TASK PROMPT: Once you have read the entries below, repeat all of them exactly.

RECORDS FOR THIS TASK:
▼

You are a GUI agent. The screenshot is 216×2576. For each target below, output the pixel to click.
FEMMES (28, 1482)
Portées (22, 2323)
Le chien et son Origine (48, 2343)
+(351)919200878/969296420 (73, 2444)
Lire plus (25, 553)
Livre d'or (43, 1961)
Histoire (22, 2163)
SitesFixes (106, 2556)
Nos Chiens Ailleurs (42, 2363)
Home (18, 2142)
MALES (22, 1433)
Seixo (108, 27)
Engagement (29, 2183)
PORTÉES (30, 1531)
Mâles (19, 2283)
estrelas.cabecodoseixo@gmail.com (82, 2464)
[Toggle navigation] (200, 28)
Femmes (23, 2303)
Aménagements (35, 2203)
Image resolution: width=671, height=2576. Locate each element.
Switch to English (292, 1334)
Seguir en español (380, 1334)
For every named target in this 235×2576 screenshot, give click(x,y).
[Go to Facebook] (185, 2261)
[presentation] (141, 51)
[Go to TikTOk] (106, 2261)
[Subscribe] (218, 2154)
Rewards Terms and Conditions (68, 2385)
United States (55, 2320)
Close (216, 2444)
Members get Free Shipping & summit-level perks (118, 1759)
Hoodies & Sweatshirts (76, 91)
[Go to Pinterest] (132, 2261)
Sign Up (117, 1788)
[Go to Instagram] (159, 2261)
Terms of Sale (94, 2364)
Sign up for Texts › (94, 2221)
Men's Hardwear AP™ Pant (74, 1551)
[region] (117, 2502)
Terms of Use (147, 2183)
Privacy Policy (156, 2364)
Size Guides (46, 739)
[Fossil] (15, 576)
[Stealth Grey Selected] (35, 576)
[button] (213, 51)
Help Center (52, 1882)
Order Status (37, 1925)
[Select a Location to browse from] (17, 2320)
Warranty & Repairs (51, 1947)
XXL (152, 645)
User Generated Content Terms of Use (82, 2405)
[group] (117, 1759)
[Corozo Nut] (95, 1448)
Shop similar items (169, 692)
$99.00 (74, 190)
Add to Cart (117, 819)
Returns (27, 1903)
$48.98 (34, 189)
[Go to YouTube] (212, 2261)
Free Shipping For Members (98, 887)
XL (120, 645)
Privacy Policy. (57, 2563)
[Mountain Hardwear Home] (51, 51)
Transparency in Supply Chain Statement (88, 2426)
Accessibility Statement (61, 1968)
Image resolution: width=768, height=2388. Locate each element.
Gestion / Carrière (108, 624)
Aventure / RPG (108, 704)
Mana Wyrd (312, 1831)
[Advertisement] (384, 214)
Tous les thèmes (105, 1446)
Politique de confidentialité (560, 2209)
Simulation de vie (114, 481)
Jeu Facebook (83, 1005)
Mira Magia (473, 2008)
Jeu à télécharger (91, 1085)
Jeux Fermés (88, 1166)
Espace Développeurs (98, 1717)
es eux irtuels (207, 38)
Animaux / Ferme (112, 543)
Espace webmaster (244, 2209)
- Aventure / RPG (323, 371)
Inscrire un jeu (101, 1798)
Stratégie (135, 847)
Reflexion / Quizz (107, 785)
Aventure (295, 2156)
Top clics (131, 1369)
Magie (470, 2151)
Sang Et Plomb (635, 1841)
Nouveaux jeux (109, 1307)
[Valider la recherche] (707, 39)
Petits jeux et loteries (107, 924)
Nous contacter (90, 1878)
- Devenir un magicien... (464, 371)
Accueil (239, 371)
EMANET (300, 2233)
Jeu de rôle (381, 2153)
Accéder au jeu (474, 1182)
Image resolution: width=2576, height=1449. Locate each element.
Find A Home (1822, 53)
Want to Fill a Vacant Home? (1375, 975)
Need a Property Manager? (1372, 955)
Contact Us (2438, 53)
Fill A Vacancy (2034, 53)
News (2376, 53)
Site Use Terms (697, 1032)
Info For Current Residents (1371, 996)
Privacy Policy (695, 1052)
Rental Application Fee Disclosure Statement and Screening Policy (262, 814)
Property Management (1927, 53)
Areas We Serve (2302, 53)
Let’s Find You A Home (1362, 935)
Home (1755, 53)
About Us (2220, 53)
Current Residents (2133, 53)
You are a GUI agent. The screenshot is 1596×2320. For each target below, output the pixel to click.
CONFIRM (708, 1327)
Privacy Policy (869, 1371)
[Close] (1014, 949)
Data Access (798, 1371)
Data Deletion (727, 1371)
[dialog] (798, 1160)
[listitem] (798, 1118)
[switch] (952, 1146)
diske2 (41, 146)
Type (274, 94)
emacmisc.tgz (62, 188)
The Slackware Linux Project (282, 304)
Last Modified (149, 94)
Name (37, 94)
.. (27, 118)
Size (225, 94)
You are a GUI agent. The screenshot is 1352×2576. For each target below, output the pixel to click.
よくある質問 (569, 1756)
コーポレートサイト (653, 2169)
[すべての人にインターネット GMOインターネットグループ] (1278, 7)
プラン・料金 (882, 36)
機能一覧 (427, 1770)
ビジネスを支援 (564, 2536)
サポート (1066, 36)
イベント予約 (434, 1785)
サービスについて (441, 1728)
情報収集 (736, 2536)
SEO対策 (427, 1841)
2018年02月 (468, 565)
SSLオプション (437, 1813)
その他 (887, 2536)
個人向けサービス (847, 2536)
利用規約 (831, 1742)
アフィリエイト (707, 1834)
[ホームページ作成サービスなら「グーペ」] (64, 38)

▲

OUTPUT:
You are a GUI agent. The screenshot is 216×2576. For each target below, output the pixel to click.
FEMMES (28, 1482)
Portées (22, 2323)
Le chien et son Origine (48, 2343)
+(351)919200878/969296420 (73, 2444)
Lire plus (25, 553)
Livre d'or (43, 1961)
Histoire (22, 2163)
SitesFixes (106, 2556)
Nos Chiens Ailleurs (42, 2363)
Home (18, 2142)
MALES (22, 1433)
Seixo (108, 27)
Engagement (29, 2183)
PORTÉES (30, 1531)
Mâles (19, 2283)
estrelas.cabecodoseixo@gmail.com (82, 2464)
[Toggle navigation] (200, 28)
Femmes (23, 2303)
Aménagements (35, 2203)
Image resolution: width=671, height=2576. Locate each element.
Switch to English (292, 1334)
Seguir en español (380, 1334)
For every named target in this 235×2576 screenshot, give click(x,y).
[Go to Facebook] (185, 2261)
[presentation] (141, 51)
[Go to TikTOk] (106, 2261)
[Subscribe] (218, 2154)
Rewards Terms and Conditions (68, 2385)
United States (55, 2320)
Close (216, 2444)
Members get Free Shipping & summit-level perks (118, 1759)
Hoodies & Sweatshirts (76, 91)
[Go to Pinterest] (132, 2261)
Sign Up (117, 1788)
[Go to Instagram] (159, 2261)
Terms of Sale (94, 2364)
Sign up for Texts › (94, 2221)
Men's Hardwear AP™ Pant (74, 1551)
[region] (117, 2502)
Terms of Use (147, 2183)
Privacy Policy (156, 2364)
Size Guides (46, 739)
[Fossil] (15, 576)
[Stealth Grey Selected] (35, 576)
[button] (213, 51)
Help Center (52, 1882)
Order Status (37, 1925)
[Select a Location to browse from] (17, 2320)
Warranty & Repairs (51, 1947)
XXL (152, 645)
User Generated Content Terms of Use (82, 2405)
[group] (117, 1759)
[Corozo Nut] (95, 1448)
Shop similar items (169, 692)
$99.00 (74, 190)
Add to Cart (117, 819)
Returns (27, 1903)
$48.98 (34, 189)
[Go to YouTube] (212, 2261)
Free Shipping For Members (98, 887)
XL (120, 645)
Privacy Policy. (57, 2563)
[Mountain Hardwear Home] (51, 51)
Transparency in Supply Chain Statement (88, 2426)
Accessibility Statement (61, 1968)
Image resolution: width=768, height=2388. Locate each element.
Gestion / Carrière (108, 624)
Aventure / RPG (108, 704)
Mana Wyrd (312, 1831)
[Advertisement] (384, 214)
Tous les thèmes (105, 1446)
Politique de confidentialité (560, 2209)
Simulation de vie (114, 481)
Jeu Facebook (83, 1005)
Mira Magia (473, 2008)
Jeu à télécharger (91, 1085)
Jeux Fermés (88, 1166)
Espace Développeurs (98, 1717)
es eux irtuels (207, 38)
Animaux / Ferme (112, 543)
Espace webmaster (244, 2209)
- Aventure / RPG (323, 371)
Inscrire un jeu (101, 1798)
Stratégie (135, 847)
Reflexion / Quizz (107, 785)
Aventure (295, 2156)
Top clics (131, 1369)
Magie (470, 2151)
Sang Et Plomb (635, 1841)
Nouveaux jeux (109, 1307)
[Valider la recherche] (707, 39)
Petits jeux et loteries (107, 924)
Nous contacter (90, 1878)
- Devenir un magicien... (464, 371)
Accueil (239, 371)
EMANET (300, 2233)
Jeu de rôle (381, 2153)
Accéder au jeu (474, 1182)
Image resolution: width=2576, height=1449. Locate each element.
Find A Home (1822, 53)
Want to Fill a Vacant Home? (1375, 975)
Need a Property Manager? (1372, 955)
Contact Us (2438, 53)
Fill A Vacancy (2034, 53)
News (2376, 53)
Site Use Terms (697, 1032)
Info For Current Residents (1371, 996)
Privacy Policy (695, 1052)
Rental Application Fee Disclosure Statement and Screening Policy (262, 814)
Property Management (1927, 53)
Areas We Serve (2302, 53)
Let’s Find You A Home (1362, 935)
Home (1755, 53)
About Us (2220, 53)
Current Residents (2133, 53)
You are a GUI agent. The screenshot is 1596×2320. For each target below, output the pixel to click.
CONFIRM (708, 1327)
Privacy Policy (869, 1371)
[Close] (1014, 949)
Data Access (798, 1371)
Data Deletion (727, 1371)
[dialog] (798, 1160)
[listitem] (798, 1118)
[switch] (952, 1146)
diske2 (41, 146)
Type (274, 94)
emacmisc.tgz (62, 188)
The Slackware Linux Project (282, 304)
Last Modified (149, 94)
Name (37, 94)
.. (27, 118)
Size (225, 94)
You are a GUI agent. The screenshot is 1352×2576. For each target below, output the pixel to click.
よくある質問 (569, 1756)
コーポレートサイト (653, 2169)
[すべての人にインターネット GMOインターネットグループ] (1278, 7)
プラン・料金 (882, 36)
機能一覧 (427, 1770)
ビジネスを支援 (564, 2536)
サポート (1066, 36)
イベント予約 (434, 1785)
サービスについて (441, 1728)
情報収集 (736, 2536)
SEO対策 (427, 1841)
2018年02月 (468, 565)
SSLオプション (437, 1813)
その他 (887, 2536)
個人向けサービス (847, 2536)
利用規約 (831, 1742)
アフィリエイト (707, 1834)
[ホームページ作成サービスなら「グーペ」] (64, 38)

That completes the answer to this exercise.